Egeria V is two-thirds deployed and it expects to be fully deployed within the next 12-18 months. It has more than EUR 200m dry powder left for new acquisitions, and it seeks target companies that are headquartered in the Netherlands and the DACH region, with EBITDA of EUR 10m-EUR 40m.
Most companies in the GP's portfolio are pursuing growth via M&A, including German pre-insulated piping supplier for district heating Isoplus and Dutch IT services provider Arcus IT.
Egeria V currently has nine companies in its portfolio and aims to have up to 12, Waage said.
Investment strategy
Egeria has 15 companies in its portfolio in total, across its Egeria IV and Egeria V vehicles. It has just exited frozen snack maker Goodlife Foods, which was a strategic repositioning of a carveout sold to IK Partners.

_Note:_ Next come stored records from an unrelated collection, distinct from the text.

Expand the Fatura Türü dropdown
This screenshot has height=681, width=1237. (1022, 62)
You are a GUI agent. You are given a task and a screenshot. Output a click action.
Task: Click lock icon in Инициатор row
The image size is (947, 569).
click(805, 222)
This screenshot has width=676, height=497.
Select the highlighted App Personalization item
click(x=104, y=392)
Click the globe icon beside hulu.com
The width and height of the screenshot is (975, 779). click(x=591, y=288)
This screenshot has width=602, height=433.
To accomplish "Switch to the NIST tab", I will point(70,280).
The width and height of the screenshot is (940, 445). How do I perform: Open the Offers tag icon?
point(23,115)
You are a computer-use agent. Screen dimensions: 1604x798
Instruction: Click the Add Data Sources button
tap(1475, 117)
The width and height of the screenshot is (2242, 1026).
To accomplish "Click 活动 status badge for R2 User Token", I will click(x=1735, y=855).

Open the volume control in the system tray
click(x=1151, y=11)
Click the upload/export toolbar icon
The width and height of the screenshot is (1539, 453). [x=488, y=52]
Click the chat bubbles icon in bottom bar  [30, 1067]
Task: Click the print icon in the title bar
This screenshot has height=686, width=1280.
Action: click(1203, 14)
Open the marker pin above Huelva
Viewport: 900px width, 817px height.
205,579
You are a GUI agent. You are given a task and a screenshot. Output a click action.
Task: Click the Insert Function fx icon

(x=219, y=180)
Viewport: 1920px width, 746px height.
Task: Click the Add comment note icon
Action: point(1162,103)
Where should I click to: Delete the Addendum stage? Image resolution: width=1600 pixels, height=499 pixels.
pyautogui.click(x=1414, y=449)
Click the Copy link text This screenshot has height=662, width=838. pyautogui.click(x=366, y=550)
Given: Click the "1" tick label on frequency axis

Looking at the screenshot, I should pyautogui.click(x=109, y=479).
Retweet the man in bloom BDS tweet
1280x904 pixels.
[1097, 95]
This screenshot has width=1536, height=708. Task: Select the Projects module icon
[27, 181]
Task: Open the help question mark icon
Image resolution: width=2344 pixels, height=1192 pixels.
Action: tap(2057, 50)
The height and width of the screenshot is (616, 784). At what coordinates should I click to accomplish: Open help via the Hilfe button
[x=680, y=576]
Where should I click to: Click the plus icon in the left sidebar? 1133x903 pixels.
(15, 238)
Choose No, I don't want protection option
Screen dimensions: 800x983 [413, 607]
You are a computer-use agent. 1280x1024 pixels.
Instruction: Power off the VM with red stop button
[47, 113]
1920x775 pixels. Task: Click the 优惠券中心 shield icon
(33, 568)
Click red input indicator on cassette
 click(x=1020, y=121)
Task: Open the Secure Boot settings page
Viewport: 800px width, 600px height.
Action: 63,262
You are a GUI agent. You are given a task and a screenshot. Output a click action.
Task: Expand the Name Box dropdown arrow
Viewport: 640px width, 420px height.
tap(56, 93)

The sponsor actively supports buy-and-build strategies for its portfolio companies, as well as internationalisation and digitalisation. Egeria tends to focus on mid-market companies with value-for-money offerings, service-oriented and asset-light business models. Among its portfolio companies are specialized wholesalers, as well as IT platform providers with leasing or insurance services, as well as staffing.
Egeria also backs companies involved in light industrial production, such as Dutch B2B rubber food packaging supplier Elastofirm. It typically deploys equity tickets of EUR 50m-EUR 150m, but can also make investments below EUR 50m.
The firm tends to keep companies for five to seven years, bringing them to the next stage of their growth before exiting. It has historically realized an IRR of more than 25%, and has made exits with 3x money multiples, the managing partner said.
Within the firm's current portfolio, pharmaceutical and healthcare packaging manufacturer Clondalkin Group has a Likely To Exit (LTE)* score of 58. Egeria acquired the business in 2016.
*Mergermarket's LTE predictive analytics assign a score to sponsor-backed companies to help track and predict when an exit could occur through M&A, an IPO, a direct listing or a deSPAC transaction.